Spectregraph #1

Rating: 6 out of 10.

Spectregraph is a new comic book series from five-time Eisner winning writer James Tynion IV and three-time Eisner winning artist Christian Ward. The publisher, DSTLRY, was founded just last year but is making waves with their focus on ethical publishing.

The first issue of this comic was a frustrating read for me. The art is gorgeous in most panels, but occasionally there will be panels with characters who are depicted with no texture to their hair or faces with thick, dense highlights. Ward’s artistic style is generally pleasant, and suits the content of the story most of the time, but the here-and-there panels that don’t work for me really don’t work for me.

The story presented similar issues for me. One of the key plot points is that the protagonist, Janie, is on her way to show a house and realizes she left her infant son in a high chair at home. Although I certainly understand that such things do genuinely happen by accident, it is Janie’s choice to not turn around that very nearly had me put the comic down. Holding a job is important; earning an income is important. Even when those things are at risk, though, you cannot choose to continue to leave a baby in a high chair for approximately five hours (presuming nothing will go wrong–which of course it does). With a newly two-year-old of my own, a distressingly low income, and poor job security, I cannot imagine leaving my son at home, in an unsafe place (a high chair seems far too dangerous in this circumstance), by choice.

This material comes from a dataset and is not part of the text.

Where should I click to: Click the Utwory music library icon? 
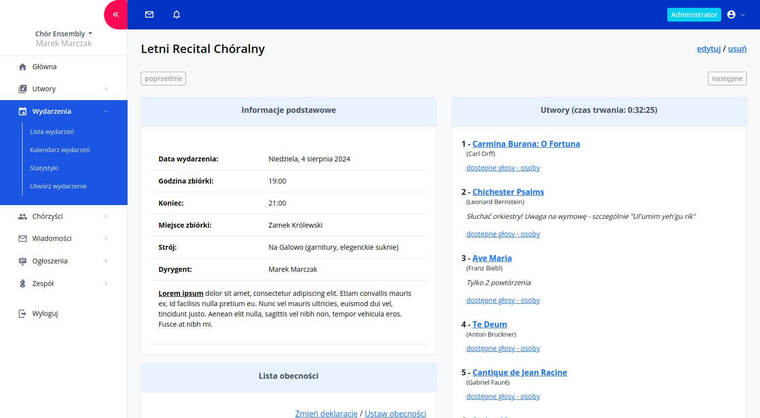[23, 89]
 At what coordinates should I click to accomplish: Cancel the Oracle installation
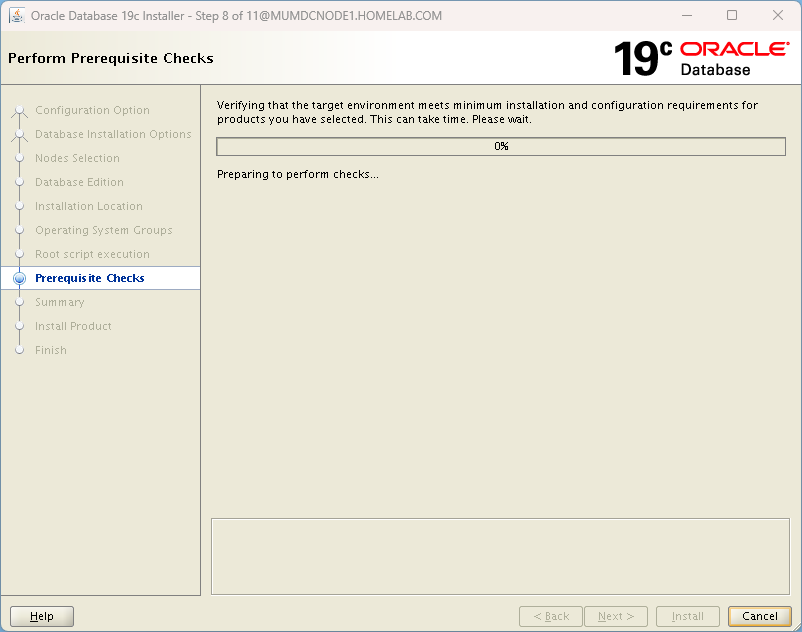[x=760, y=616]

I’ll note that my partner also told me–unprompted–that he nearly put the comic down because of this as well.

I did push past this to finish the comic. The rest of the story is fine. There’s a mysterious death cult buying a bizarre clockwork mansion that can somehow generate ghosts. We don’t know much more than this by the end of the first issue, which is fine because it’s the first issue.

So, six stars? Yes. I don’t think I would re-read the first issue, and I am not inclined to say I like the comic, but I do intend to read issue #2. It’s worth checking out, in part because it’s from a new publisher and because I trust the author and artist to take the series to genuinely interesting places, but I’m also on the fence enough that a lackluster issue #2 would kill the series for me.